Transformers character

Starscream is a fictional robotic character in the Transformers franchise produced by the American toy company Hasbro and the Japanese toy company Takara Tomy. He is the second-in-command of the Decepticons, a villainous faction of alien robots that seeks to conquer their home planet of Cybertron and the rest of the known universe. As with all Cybertronians, Starscream can disguise himself by transforming into vehicles, in his case a fighter jet, and he is usually portrayed as a treacherous and cowardly air commander who seeks to overthrow the Decepticon leader Megatron and assume control of the Decepticons.

==History==
The toy that would become Starscream first appeared in the 1983 Diaclone toy catalog, in which it is introduced as one of two colorations for a toy called "Jet Robo" that transforms into a fighter jet. The original suggestion for the character's name was "Ulchtar", and other options included "Silver Snake" and "Pretty Poison". Bob Budiansky convinced Hasbro to name the character Starscream instead.

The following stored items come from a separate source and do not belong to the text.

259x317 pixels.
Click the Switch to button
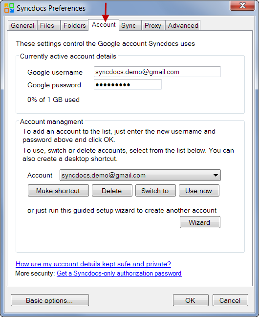click(x=155, y=190)
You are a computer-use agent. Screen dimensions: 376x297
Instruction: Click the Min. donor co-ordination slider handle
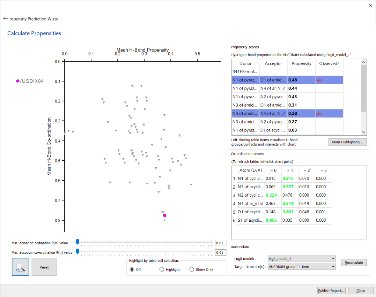[x=78, y=242]
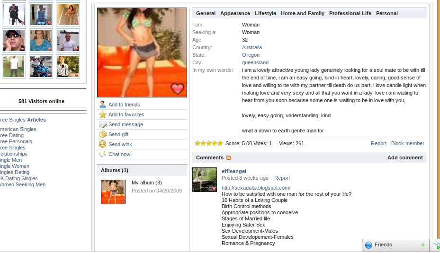Switch to the Lifestyle tab
440x253 pixels.
coord(265,13)
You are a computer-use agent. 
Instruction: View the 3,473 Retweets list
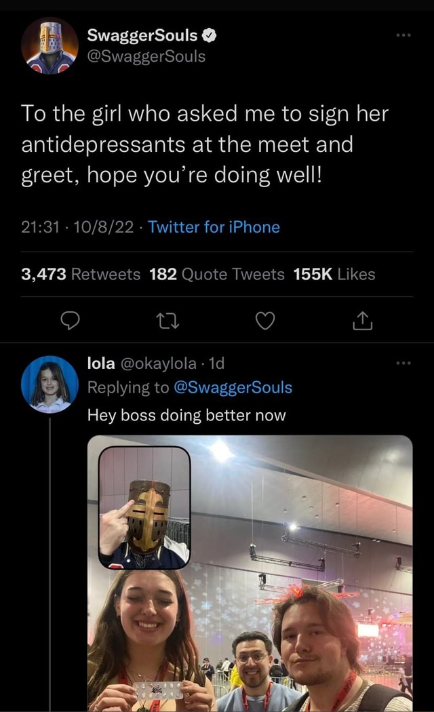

Starscream is depicted in the original cartoon as a central villain that serves as the second-in-command to the Decepticon leader Megatron. His personality is depicted as treacherous and he frequently tries to undermine and overthrow Megatron in order to take over as Decepticon leader. Although Megatron is aware of Starscream's treachery, he never inflicts any lasting punishment on him. Starscream's 1980s cartoon appearance is voiced by Christopher Collins in English and by Hirotaka Suzuoki in Japanese. In The Transformers: The Movie, Megatron is mortally wounded in a battle with Optimus Prime, the heroic leader of the Autobots. Rather than saving Megatron, Starscream ejects Megatron into space to finally take his place. However, Megatron is found by Unicron, and Unicron rebuilds Megatron into Galvatron. Starscream holds a coronation for himself, but it is interrupted by Galvatron, who incinerates Starscream and destroys his crown.

In the 1990s, the Transformers franchise was rebooted as Transformers: Beast Wars. In this series, it is revealed that Starscream survived his incineration as an immortal "spark", equivalent to a soul. His spark travels back in time and possesses a Transformer named Waspinator, taking the name Waspscream. Starscream's spark is soon blasted out of Waspinator's body and returns to space. Starscream has appeared in many adaptations of the Transformers franchise, often with different stories. In the comic series by Marvel Comics, his backstory says that he was the leader of a criminal organization before joining Megatron, while the comic series by Dreamwave Productions depicts him as a former scientist-turned-gladiator. Both of the comic timelines by IDW Publishing depict him as a former politician.

Starscream appears in the live-action 2007 Transformers film directed by Michael Bay. In this film, Starscream is not characterized as a traitor like in the original series, but rather as sycophantic to Megatron. While filming at Kirtland Air Force Base, Michael Bay was impressed by the "piercing stare" of Air Force Major Brian Reece, so he allowed him to make a cameo appearance in the film as a hologram within the cockpit of Starscream's jet mode. In the 2007 film, Starscream transforms into a Lockheed Martin F-22 Raptor. He also appears in the film's sequels, Revenge of the Fallen and Dark of the Moon. He is ultimately killed in Dark of the Moon by Sam Witwicky, the human protagonist of the film series. He briefly appears in the opening scene of the reboot film Bumblebee, this time more closely resembling his original cartoon design.

Starscream returns in Transformers One. This film depicts the origins of Starscream's relationship with Megatron. In the film, Starscream is the leader of the Cybertron High Guard, a group working to sabotage and overthrow Sentinel Prime. D-16 (later named Megatron) challenges Starscream for leadership and overpowers him in a fight. The High Guard ultimately follow Megatron and become known as the Decepticons. In Transformers One, Starscream is voiced by Steve Buscemi.